**Activity**
Retype the passage from "Apparently, the EPA" to "scheme of things." in the post on arsenic in food and water below, word for word.

**Document extract**
Friday, July 25, 2014

This morning I listened to an interesting NPR show on the topic of arsenic in our food and water.  Arsenic is one of those things that is present in most of our food and water, but we hope in levels too small to be of concern (if eating poison can ever not be a concern).  It is an acute poison, but also a known carcinogen - as well has having a wide range of rather nasty non-carcinogenic impacts on lots of our organs.

Apparently, the EPA limits for drinking water have been set so that the "expected" deaths in the USA per year from cancers caused by arsenic is around 720/year. (I don't understand how they get it so fine as to get to a specific number - around 1000 seems close enough to me.) That is a lot, but not so much in the grand scheme of things. 

However, the EPA started to find that those numbers of deaths are probably far from the true results - so they did some more studying and came up with a value that is 17 times as great.  So instead of about 1000 deaths per year it is more like 17,000 deaths.  Ten years ago they were just at the point of publishing the results of their studies, until a Congressman in the House Appropriations Committee wrote a little paragraph in a report (not a bill, just a report) that suggested that the EPA suspend all work on studying arsenic (and about 50 others chemical studies that they were working on).  So, while the EPA had done the studies, and was ready to make a regulation that is 17 times as stringent as the current one, that work was put on hold for an undetermined people of time (at least five more years from now).

Screenshot grounding data:
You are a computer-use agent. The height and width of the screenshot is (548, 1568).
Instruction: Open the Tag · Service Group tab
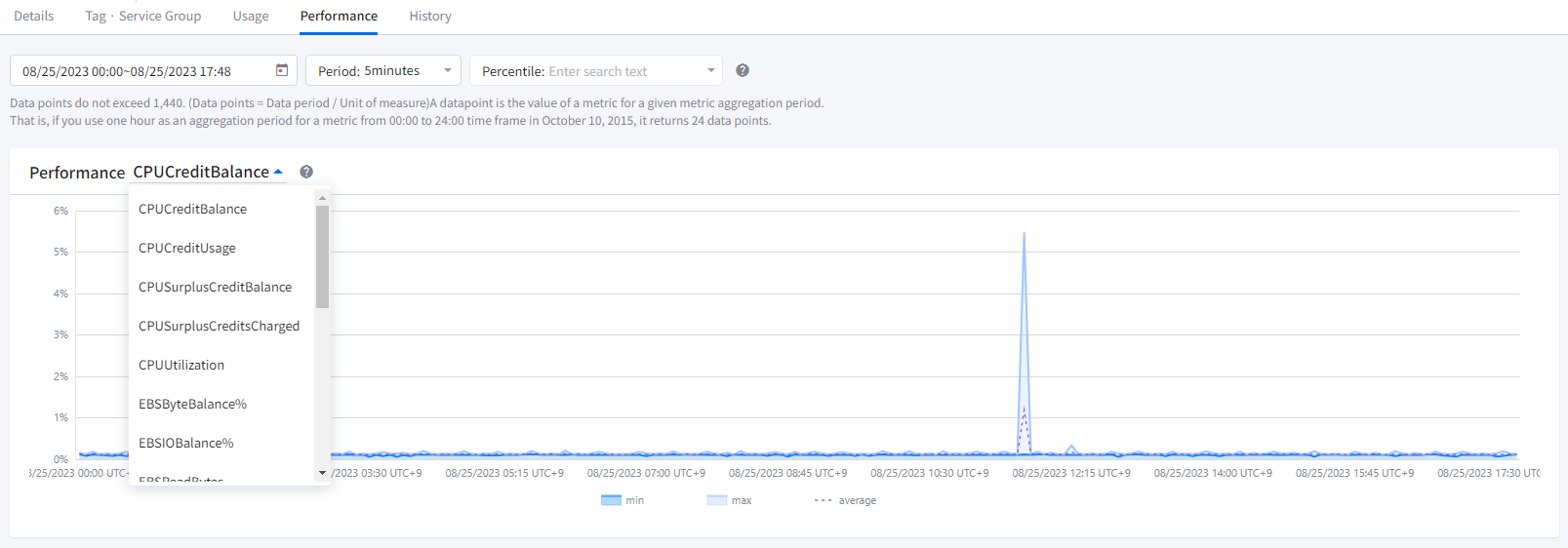click(x=143, y=17)
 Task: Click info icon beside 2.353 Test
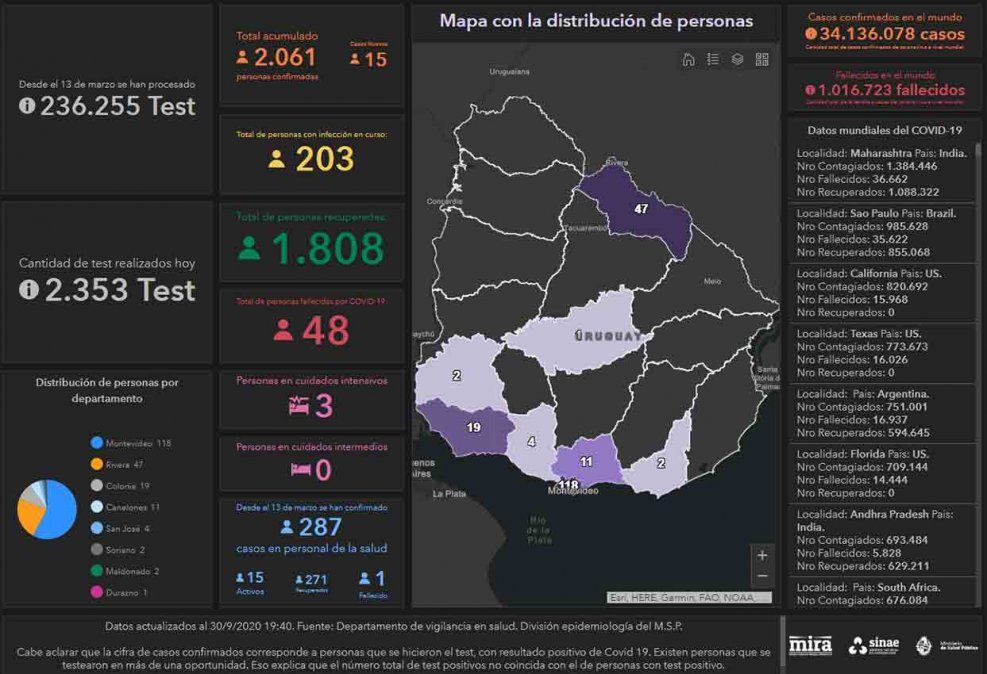click(28, 290)
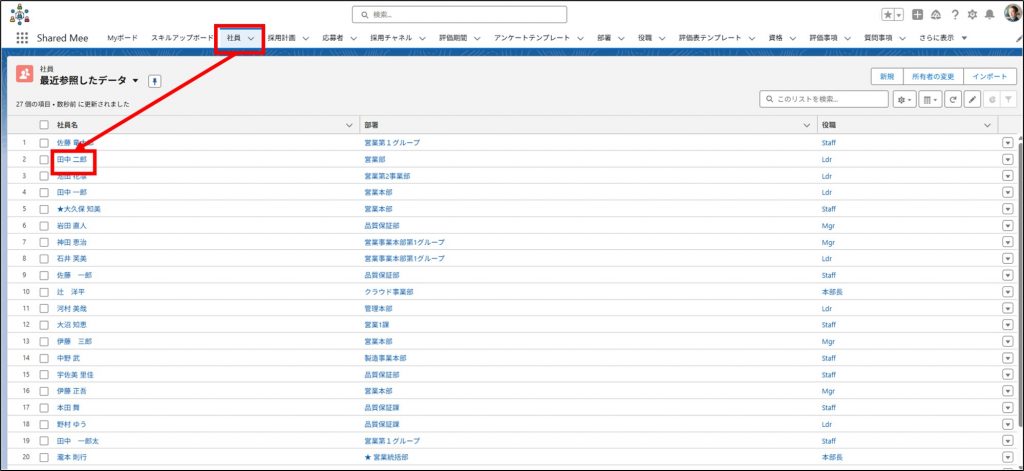This screenshot has height=471, width=1024.
Task: Open the App Launcher grid icon
Action: [22, 38]
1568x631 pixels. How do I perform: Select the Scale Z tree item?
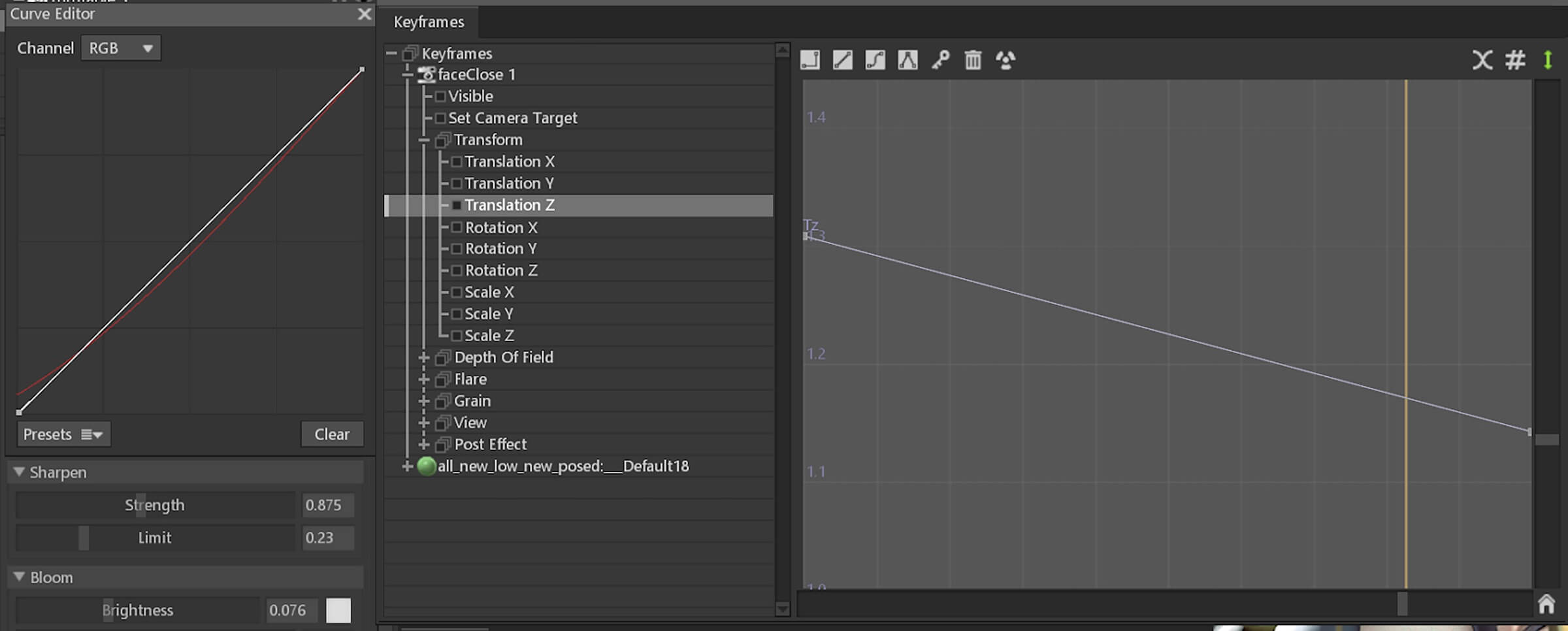click(489, 336)
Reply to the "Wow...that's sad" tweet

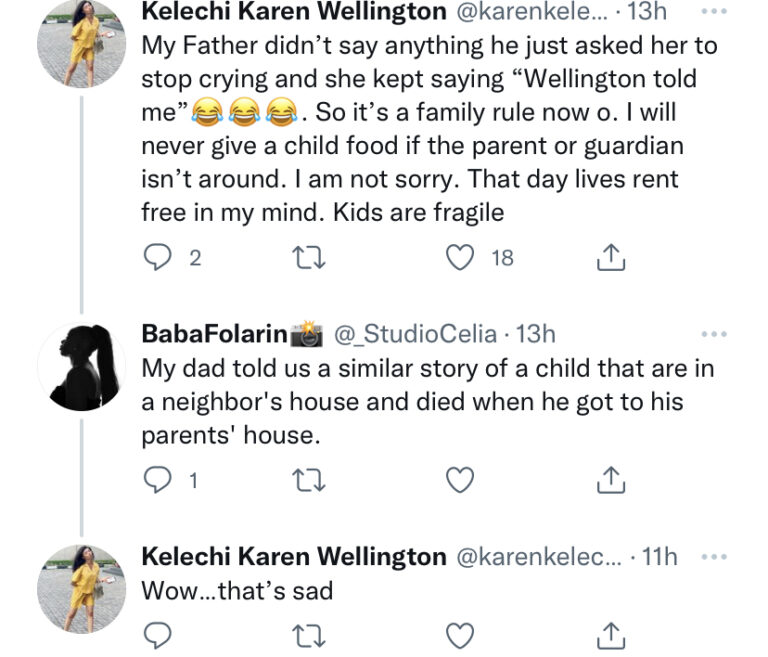click(x=158, y=634)
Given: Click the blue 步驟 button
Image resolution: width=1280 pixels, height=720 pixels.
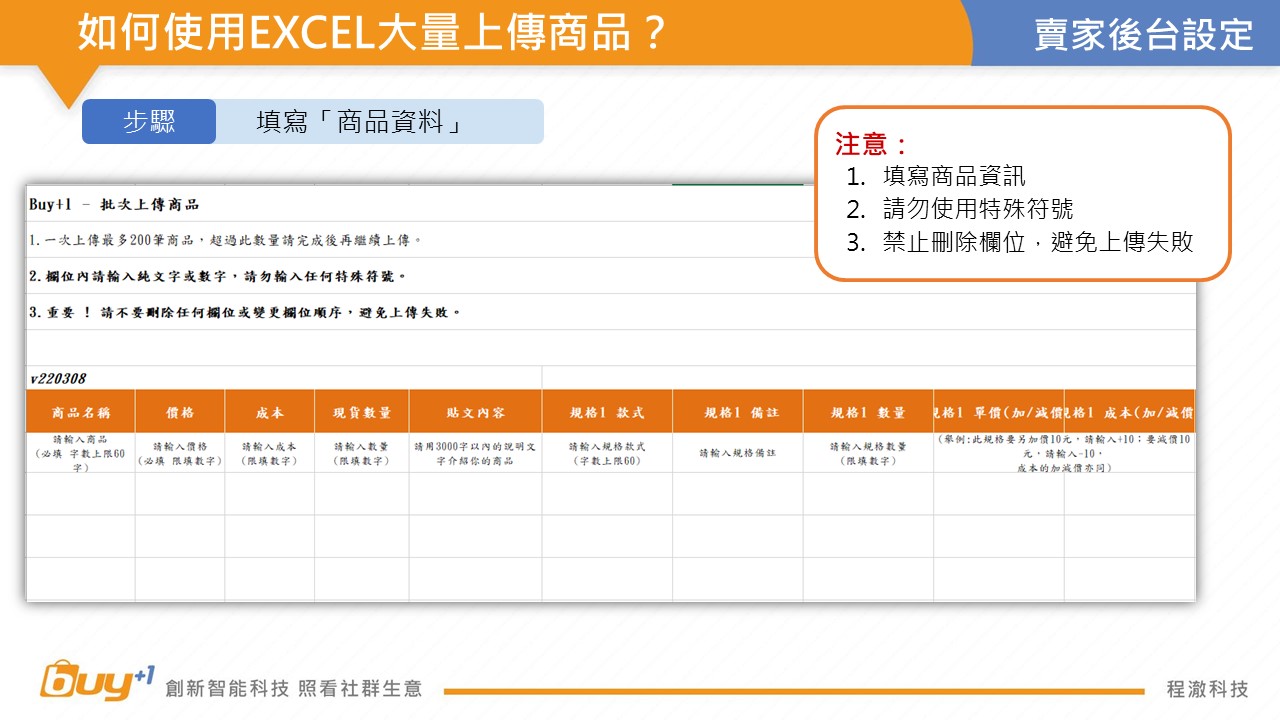Looking at the screenshot, I should (x=149, y=122).
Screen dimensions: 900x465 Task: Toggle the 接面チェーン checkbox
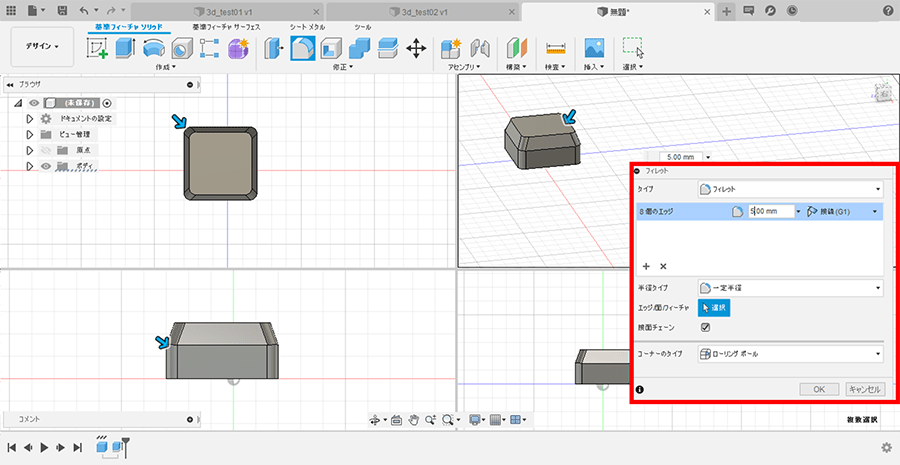[706, 326]
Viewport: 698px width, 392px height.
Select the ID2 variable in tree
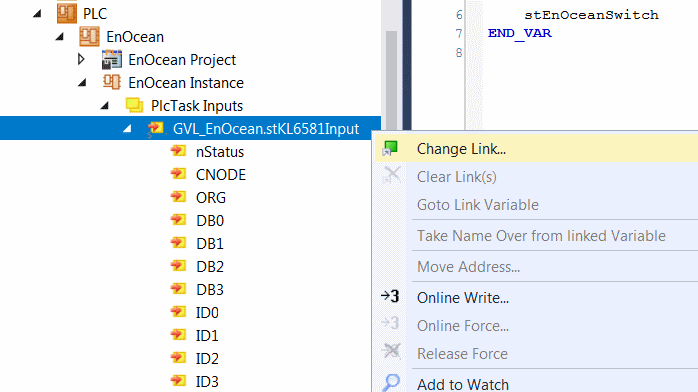pyautogui.click(x=207, y=359)
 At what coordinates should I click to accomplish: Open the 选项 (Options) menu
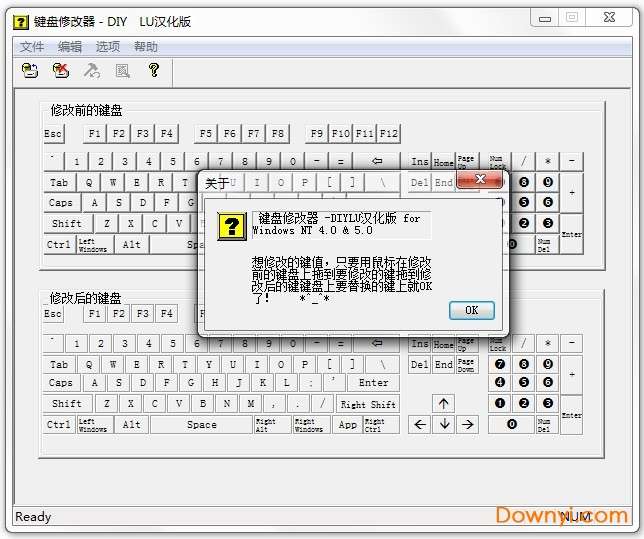pos(108,47)
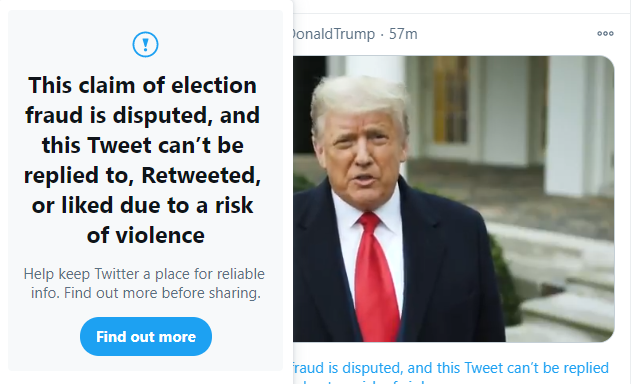Click the dot separator before 57m
The image size is (632, 384).
click(382, 34)
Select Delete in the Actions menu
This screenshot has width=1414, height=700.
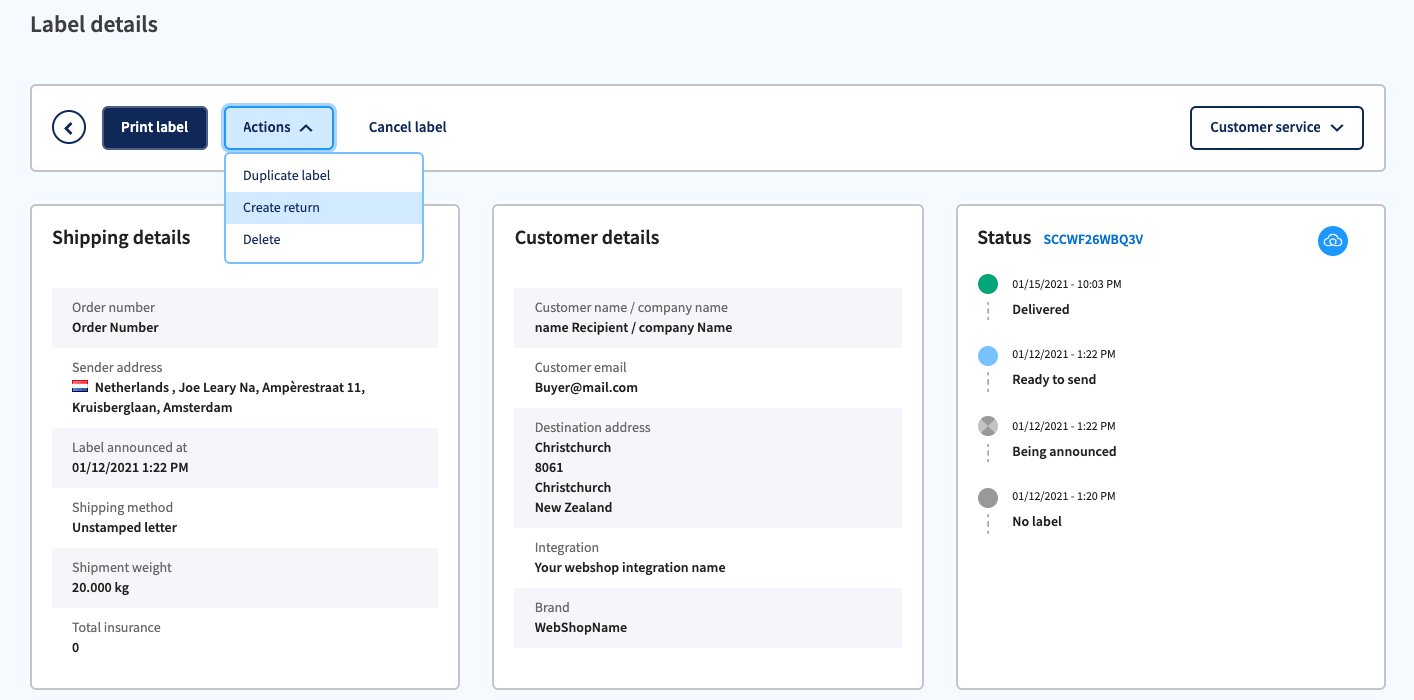260,239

**Result**
Apparently, the EPA limits for drinking water have been set so that the "expected" deaths in the USA per year from cancers caused by arsenic is around 720/year. (I don't understand how they get it so fine as to get to a specific number - around 1000 seems close enough to me.) That is a lot, but not so much in the grand scheme of things.